**Fragmento del documento:**
--- --- ---
De Silvio Berlusconi se ha dicho, y seguramente seguirá diciéndose, que es el padre del populismo moderno. Hay algo de cierto en ello, pero la visión más compacta de esa idea encierra un peligro del que debemos estar alertas, si acaso queremos apostar hacia una verdadera consolidación democrática de nuestros sistemas políticos.
Está de más hacer otro recuento biográfico suyo para repasar sus éxitos como empresario, sus fiascos como político, y sus escándalos como individuo. Como suele suceder en el caso de los grandes líderes populistas, lo relevante es reflexionar en lo que somos como sociedad, y volver a preguntarnos porqué votamos por este tipo de gente.
--- --- ---
**Instrucción de trabajo 1:** Enumera las tres cosas de Berlusconi que, según el fragmento sobre Berlusconi, repasaría otro recuento biográfico suyo.
**Instrucción de trabajo 2:** Según el fragmento sobre Berlusconi, ¿qué se ha dicho de Silvio Berlusconi?
**Instrucción de trabajo 3:** Retoma el fragmento sobre Berlusconi y continúalo a partir de su última oración.
El listado que sigue no hace falta para lo que se pide aquí.

**Datos disponibles:**
--- --- ---
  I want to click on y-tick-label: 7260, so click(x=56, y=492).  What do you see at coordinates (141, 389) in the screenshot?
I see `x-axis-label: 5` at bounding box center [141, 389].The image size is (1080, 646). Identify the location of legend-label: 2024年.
--- --- ---
**Espacio de respuesta 1:** Sus éxitos como empresario, sus fiascos como político y sus escándalos como individuo.

**Espacio de respuesta 2:** Que es el padre del populismo moderno.

**Espacio de respuesta 3:**
Berlusconi, encarnación absoluta del líder populista, maestro de todos aquellos que han seguido por esa misma ruta, fue un político carismático que nunca se caracterizó por sus aciertos a la hora de gobernar. El período en el que más y mejor desplegó su labor como Primer Ministro (2001-2006) se saldó con una severa crisis económica que dejó a Italia fuera del liderazgo de la Unión Europea. Sin embargo, en 2006 le faltó muy poco para ganar la elección, y en 2008 volvió a hacerlo. Ni qué decir que se mantuvo como diputado desde 1994 hasta 2013, y si dejó el cargo fue porque asumió el de senador.
Berlusconi, mejor que nadie, representa la seducción populista que logra que el electorado se hipnotice con la figura y no ponga atención en los resultados. Las razones han sido bien explicadas: fue el tipo de político que provocaba en el ciudadano de a pie ese extraño sentimiento que se resume en el “él es como yo, pero exitoso”. Sus allegados cercanos decían que todos los italianos eran Berlusconis en pequeño, y él mismo decía que su epitafio debería ser “la mayoría de los italianos, en el fondo, quisieran ser como yo”.
Después de él y durante los últimos treinta años, todos los líderes populistas que hemos conocido —desde Trump hasta López Obrador— han sido, en mayor o menor medida, émulos de Il Cavaliere.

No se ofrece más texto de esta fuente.